DATA LISTING:
※ ※ ※

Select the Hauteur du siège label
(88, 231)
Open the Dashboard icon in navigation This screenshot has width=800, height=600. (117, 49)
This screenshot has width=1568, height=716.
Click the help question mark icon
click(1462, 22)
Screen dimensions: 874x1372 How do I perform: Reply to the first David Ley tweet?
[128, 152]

※ ※ ※

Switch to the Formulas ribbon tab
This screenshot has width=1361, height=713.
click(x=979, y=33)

※ ※ ※

DIRECTIONS:
Report every line in the records above that contains the word "width", copying each such line in full.

THE ANSWER:
Open the Dashboard icon in navigation This screenshot has width=800, height=600. (117, 49)
This screenshot has width=1568, height=716.
This screenshot has width=1361, height=713.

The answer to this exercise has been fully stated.